Ernst est un petit garçon né dans les années 1930. Au sein d’une fratrie de six frères et sœurs, le petit garçon suisse élevé dans la ferme familiale vit au gré des tâches qui lui sont assignées. Entre nourrir les animaux, confectionner des meules de foin ou surveiller les vaches au pâturage, il s’octroie des moments de plaisir avec ses frères et sœurs. Malgré les corvées et l’extrême pauvreté, Ernst est un enfant joyeux, car pour lui «il est normal de travailler tous les jours même quand on est enfant». Mais quand en 1949, l’enfant âgé de 11 ans est placé dans un foyer paysan des environs, en échange d’un salaire versé à ses parents, du gîte et du couvert, une âpre réalité supplante l’insouciance des jours heureux.

Lika Nüssli s’est inspirée des souvenirs de son père pour Une enfance de paille. «J’ai toujours su qu’enfant, mon père avait été placé par ses parents, écrit en préambule l’auteure. Il n’a jamais raconté grand-chose de cette époque, ou toujours les mêmes histoires. Je croyais qu’il ne voulait plus en parler. Jusqu’à ce que je lui pose la question». Le récit du père illustré par la fille crée un album époustouflant, tant sur le fond que sur la forme qui ne s’embarrasse d’aucune case.

En peu de mots, Lika Nüssli emmène le lecteur dans une ferme de la Suisse orientale, en 1943, au sein d’une famille indigente mais résolument joyeuse. De son trait brut et expressionniste, la dessinatrice rend avec vivacité et intensité cette histoire mêlée de profonde félicité et âpreté. Inspirée des peintures paysannes suisses, elle campe un univers visuel intense en émotions.

Une première partie narrant les beaux jours vécus en famille, rend palpable les joies simples d’avoir droit à un seul œuf entier dans l’année (bien précieux que seuls les riches peuvent s’offrir), de la vie au grand air entouré d’animaux, des repas rationnés mais partagés en famille, des jeux inventés avec des bobines de fil vides. Malgré les privations, l’harmonie règne dans ce refuge empreint d’une énergie vitale à toute épreuve. Réalisées comme des tableaux champêtres, les planches inspirent une sérénité rurale.

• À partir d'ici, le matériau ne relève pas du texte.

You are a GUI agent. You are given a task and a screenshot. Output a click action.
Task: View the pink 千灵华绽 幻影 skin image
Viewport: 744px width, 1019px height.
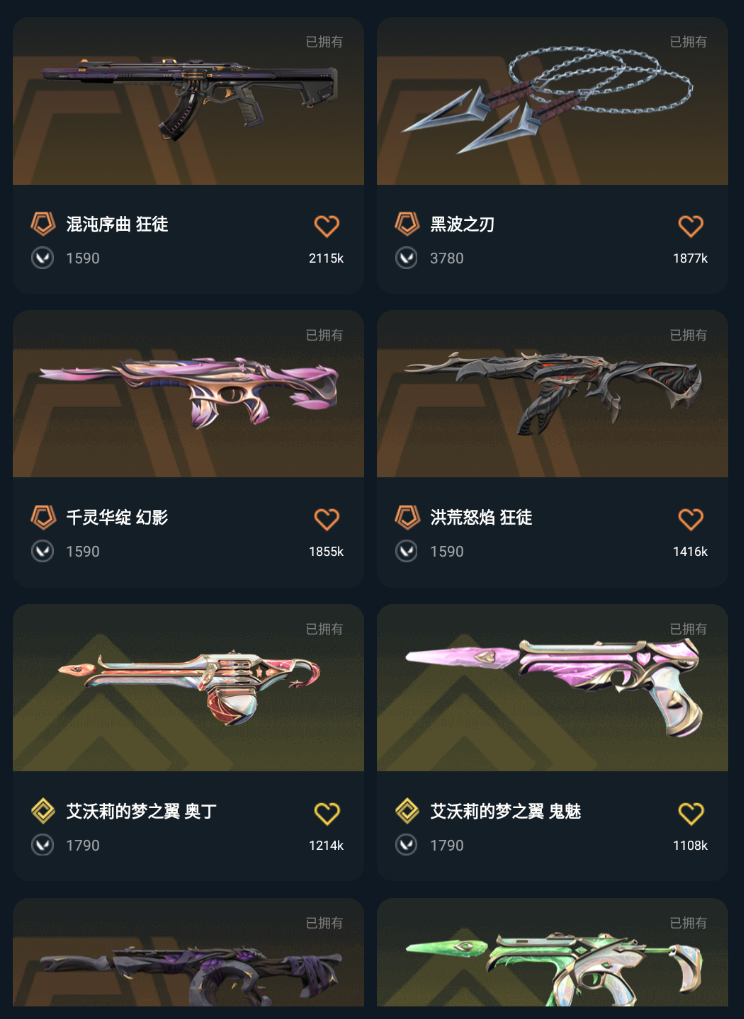pyautogui.click(x=188, y=394)
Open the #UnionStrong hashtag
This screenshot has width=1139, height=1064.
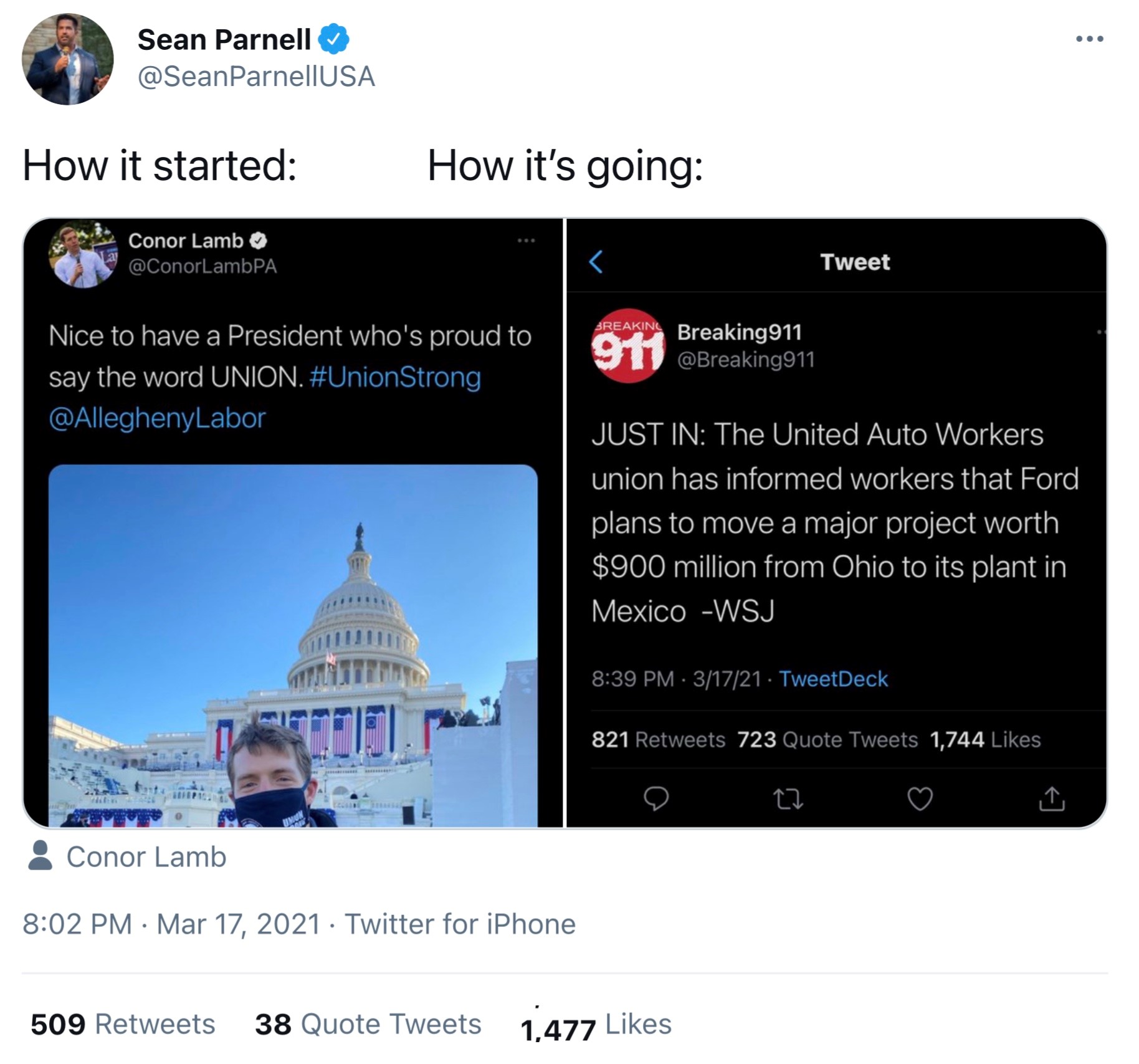394,377
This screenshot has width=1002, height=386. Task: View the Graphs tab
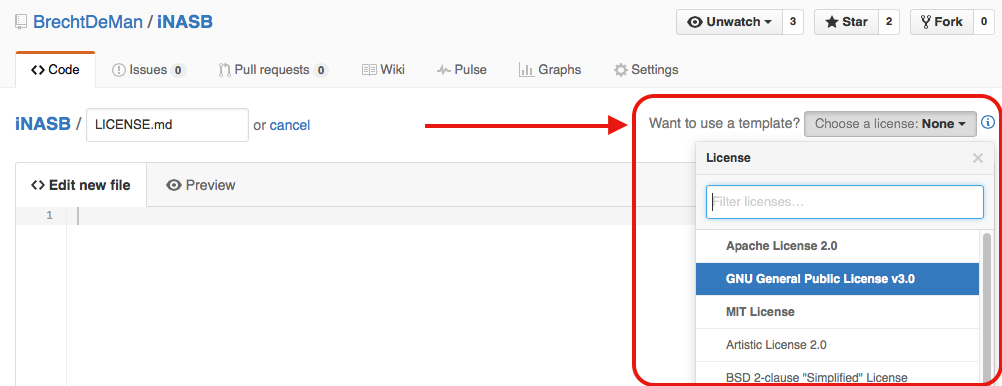[x=550, y=70]
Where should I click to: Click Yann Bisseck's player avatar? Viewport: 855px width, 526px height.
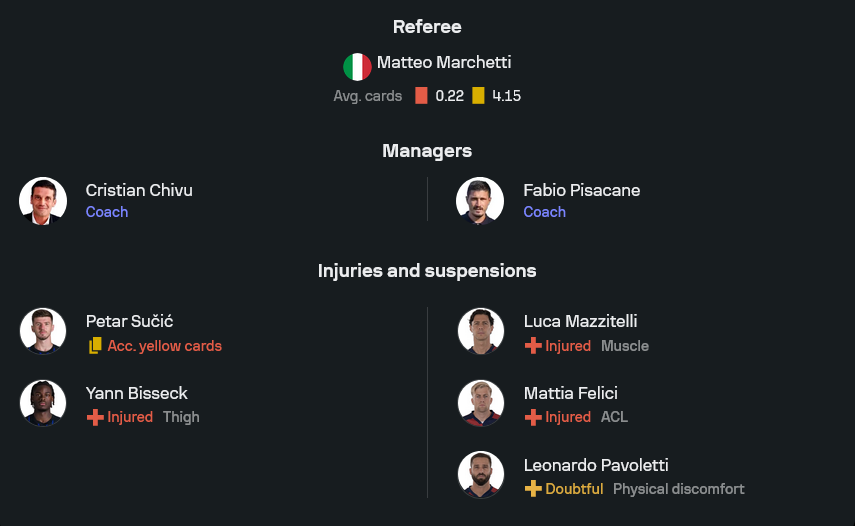pyautogui.click(x=43, y=404)
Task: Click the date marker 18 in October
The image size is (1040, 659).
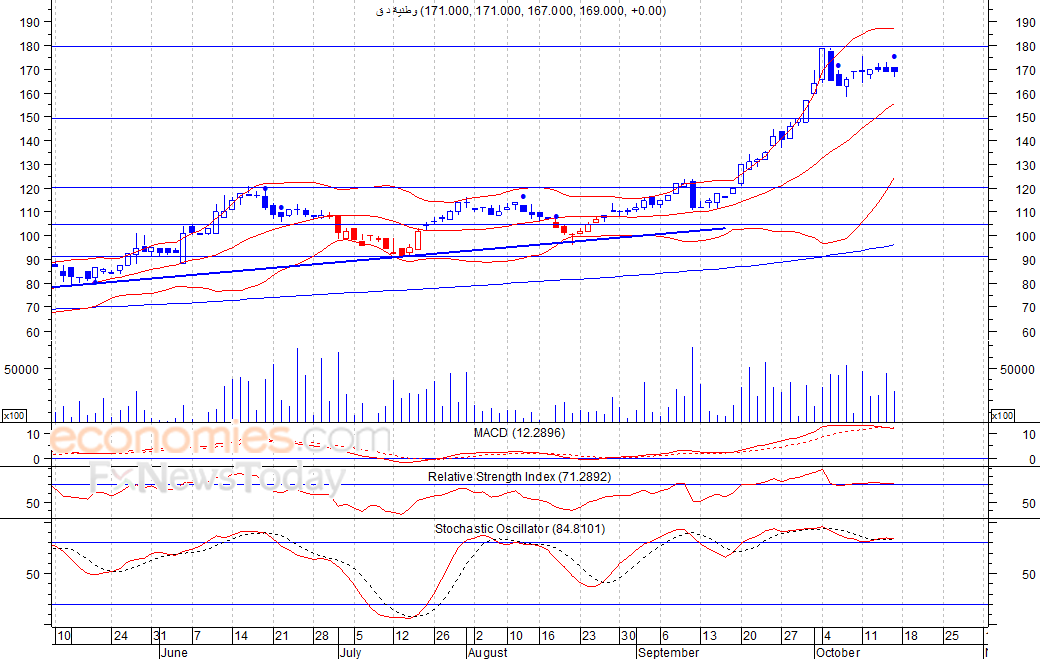Action: pos(911,636)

À lire aussiFestival d’Angoulême: découvrez les cases des 45 albums de la sélection officielle décryptées par leurs auteurs

Plus amère, la seconde partie raconte une tout autre histoire où la solitude, le manque d’affection, la tristesse, les sévices physiques, les tiraillements de la faim et le travail harassant rythment les quatre années du jeune héros placé dans une famille de paysans. Graphiquement, la dessinatrice offre les pages les plus fortes de l’album. Entre pages épurées et surchargées, elle illustre avec brio les tourments et la descente aux enfers d’Ernst.

La fin de l’album s’avère particulièrement impressionnante, déployant plus d’une vingtaine de planches muettes riches d’éloquence pour évoquer la perte de l’innocence. Jusqu’au moment où le protagoniste retrouvera la parole et les mots pour défier son père et se libérer du joug de ses propriétaires. Et voguer vers d’autres aventures et un avenir plus souriant. Avec Une Enfance de paille, Lika Nüssli sait honorer et mettre en lumière la puissance évocatrice du dessin pour retracer cette enfance volée.

Une Enfance de paille, Lika Nüssli, Atrabile, 26 euros.